BRIEF
Copy precisely the first line of the material below and every later line, stopping with the line that contains "A WordPress Commenter (293, 2327)".

%%

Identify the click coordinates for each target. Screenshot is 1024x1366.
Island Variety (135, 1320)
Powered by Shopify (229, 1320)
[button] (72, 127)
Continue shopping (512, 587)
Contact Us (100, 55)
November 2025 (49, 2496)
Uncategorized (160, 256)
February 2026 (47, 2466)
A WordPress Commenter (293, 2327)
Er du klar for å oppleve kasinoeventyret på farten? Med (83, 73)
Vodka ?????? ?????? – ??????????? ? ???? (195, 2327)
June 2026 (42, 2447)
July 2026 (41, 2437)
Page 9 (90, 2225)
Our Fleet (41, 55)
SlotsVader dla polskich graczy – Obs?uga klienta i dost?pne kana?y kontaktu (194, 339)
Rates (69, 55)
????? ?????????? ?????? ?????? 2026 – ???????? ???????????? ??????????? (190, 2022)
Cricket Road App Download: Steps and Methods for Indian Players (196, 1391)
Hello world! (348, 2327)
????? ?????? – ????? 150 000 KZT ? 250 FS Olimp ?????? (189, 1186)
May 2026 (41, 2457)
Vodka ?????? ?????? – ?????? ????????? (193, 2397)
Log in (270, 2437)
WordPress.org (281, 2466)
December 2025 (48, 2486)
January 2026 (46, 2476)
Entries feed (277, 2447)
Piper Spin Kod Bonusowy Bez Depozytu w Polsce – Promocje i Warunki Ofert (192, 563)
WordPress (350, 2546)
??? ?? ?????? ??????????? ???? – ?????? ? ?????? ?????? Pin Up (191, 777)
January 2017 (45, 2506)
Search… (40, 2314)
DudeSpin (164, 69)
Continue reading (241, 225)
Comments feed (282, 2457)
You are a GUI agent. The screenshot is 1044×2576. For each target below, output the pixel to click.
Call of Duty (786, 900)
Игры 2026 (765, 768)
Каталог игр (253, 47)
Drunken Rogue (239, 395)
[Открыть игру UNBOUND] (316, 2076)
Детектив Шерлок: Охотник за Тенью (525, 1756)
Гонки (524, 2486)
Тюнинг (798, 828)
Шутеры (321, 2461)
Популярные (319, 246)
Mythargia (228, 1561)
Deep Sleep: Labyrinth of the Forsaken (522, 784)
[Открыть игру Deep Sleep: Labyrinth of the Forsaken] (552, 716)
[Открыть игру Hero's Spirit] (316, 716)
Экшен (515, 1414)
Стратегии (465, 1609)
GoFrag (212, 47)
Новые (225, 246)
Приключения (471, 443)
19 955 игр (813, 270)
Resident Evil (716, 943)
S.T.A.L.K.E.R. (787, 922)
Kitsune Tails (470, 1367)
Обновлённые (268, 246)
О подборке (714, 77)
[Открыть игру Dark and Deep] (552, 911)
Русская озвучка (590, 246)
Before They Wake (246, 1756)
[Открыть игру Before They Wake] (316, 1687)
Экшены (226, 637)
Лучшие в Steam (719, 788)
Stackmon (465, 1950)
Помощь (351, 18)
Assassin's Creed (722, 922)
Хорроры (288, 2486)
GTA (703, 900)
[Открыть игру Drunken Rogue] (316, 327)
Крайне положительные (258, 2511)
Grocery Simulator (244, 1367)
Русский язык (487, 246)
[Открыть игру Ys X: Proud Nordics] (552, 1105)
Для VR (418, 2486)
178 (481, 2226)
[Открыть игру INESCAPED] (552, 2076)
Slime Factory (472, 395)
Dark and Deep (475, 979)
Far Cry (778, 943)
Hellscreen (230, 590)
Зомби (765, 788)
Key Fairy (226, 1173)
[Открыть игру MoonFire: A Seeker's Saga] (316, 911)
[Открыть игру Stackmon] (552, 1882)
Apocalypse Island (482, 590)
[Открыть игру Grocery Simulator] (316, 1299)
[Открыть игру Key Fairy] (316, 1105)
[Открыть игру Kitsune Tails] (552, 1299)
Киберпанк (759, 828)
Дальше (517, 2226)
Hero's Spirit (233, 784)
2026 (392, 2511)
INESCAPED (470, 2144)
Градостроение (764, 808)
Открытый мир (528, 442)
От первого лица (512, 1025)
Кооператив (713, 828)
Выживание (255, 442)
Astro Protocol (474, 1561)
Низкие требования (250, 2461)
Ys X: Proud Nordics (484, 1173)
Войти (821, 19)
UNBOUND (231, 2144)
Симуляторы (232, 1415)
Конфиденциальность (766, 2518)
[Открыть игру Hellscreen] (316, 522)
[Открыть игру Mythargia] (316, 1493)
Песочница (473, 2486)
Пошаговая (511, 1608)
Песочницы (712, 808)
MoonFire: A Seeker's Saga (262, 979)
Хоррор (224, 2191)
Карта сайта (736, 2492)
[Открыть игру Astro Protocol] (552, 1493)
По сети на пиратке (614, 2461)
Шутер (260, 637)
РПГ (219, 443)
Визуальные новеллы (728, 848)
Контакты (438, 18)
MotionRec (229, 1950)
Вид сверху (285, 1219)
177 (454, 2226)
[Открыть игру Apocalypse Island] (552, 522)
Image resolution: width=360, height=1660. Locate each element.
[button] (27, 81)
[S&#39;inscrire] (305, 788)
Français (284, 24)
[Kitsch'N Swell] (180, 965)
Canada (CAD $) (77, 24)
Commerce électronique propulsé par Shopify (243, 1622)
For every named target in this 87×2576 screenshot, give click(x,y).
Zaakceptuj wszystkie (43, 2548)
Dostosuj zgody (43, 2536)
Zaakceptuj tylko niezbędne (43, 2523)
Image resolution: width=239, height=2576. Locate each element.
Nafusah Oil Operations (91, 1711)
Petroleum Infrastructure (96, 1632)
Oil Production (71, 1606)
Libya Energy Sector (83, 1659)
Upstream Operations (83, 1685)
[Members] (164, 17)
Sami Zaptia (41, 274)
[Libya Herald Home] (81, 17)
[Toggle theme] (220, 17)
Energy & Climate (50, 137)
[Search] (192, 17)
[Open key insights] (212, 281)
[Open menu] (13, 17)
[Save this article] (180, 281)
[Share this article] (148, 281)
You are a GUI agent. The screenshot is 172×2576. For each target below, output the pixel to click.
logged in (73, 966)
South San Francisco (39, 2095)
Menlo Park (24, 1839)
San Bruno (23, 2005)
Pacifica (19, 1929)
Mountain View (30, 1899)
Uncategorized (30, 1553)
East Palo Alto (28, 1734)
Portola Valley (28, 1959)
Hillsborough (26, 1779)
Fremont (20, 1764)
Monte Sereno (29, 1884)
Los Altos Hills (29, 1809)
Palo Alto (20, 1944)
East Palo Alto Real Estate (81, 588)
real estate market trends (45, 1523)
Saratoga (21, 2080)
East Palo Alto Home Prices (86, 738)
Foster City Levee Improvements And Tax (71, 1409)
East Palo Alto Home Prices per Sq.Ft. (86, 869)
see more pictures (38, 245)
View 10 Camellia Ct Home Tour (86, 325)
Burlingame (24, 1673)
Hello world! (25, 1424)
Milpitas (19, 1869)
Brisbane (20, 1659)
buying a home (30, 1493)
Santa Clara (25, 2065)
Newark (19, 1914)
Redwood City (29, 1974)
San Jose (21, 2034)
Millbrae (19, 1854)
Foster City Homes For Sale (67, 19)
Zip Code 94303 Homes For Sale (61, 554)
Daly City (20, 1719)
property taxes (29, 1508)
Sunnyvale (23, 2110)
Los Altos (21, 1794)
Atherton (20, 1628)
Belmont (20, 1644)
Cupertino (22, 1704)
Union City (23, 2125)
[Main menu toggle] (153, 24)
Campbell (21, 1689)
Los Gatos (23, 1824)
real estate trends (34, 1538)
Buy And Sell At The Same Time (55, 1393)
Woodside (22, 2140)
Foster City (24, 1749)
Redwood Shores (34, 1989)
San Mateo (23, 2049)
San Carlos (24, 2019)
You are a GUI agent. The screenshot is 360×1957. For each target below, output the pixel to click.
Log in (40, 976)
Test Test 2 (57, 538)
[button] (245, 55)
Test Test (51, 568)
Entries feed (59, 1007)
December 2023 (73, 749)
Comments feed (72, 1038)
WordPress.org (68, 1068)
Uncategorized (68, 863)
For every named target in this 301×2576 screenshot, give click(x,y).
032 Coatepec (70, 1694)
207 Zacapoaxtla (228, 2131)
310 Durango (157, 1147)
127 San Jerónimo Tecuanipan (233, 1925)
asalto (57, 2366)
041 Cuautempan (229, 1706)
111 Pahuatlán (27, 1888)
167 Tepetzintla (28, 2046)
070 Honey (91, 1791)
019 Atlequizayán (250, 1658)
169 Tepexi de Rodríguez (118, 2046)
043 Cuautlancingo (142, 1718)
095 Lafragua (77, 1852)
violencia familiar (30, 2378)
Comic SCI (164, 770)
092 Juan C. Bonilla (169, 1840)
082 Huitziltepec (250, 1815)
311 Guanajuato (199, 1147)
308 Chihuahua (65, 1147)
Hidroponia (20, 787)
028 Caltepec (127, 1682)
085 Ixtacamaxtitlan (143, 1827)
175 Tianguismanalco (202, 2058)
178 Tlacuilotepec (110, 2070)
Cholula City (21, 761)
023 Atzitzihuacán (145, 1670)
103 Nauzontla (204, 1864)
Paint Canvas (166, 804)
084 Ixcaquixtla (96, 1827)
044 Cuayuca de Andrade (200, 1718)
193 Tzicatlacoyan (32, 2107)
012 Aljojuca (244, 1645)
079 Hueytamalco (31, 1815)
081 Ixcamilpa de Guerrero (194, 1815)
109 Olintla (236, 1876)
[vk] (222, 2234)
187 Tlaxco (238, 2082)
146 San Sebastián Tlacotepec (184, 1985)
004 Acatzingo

%%

RESULT OF THE TASK
Identify the click coordinates for each target. Screenshot is 1024x1366.
Island Variety (135, 1320)
Powered by Shopify (229, 1320)
[button] (72, 127)
Continue shopping (512, 587)
Contact Us (100, 55)
November 2025 (49, 2496)
Uncategorized (160, 256)
February 2026 (47, 2466)
A WordPress Commenter (293, 2327)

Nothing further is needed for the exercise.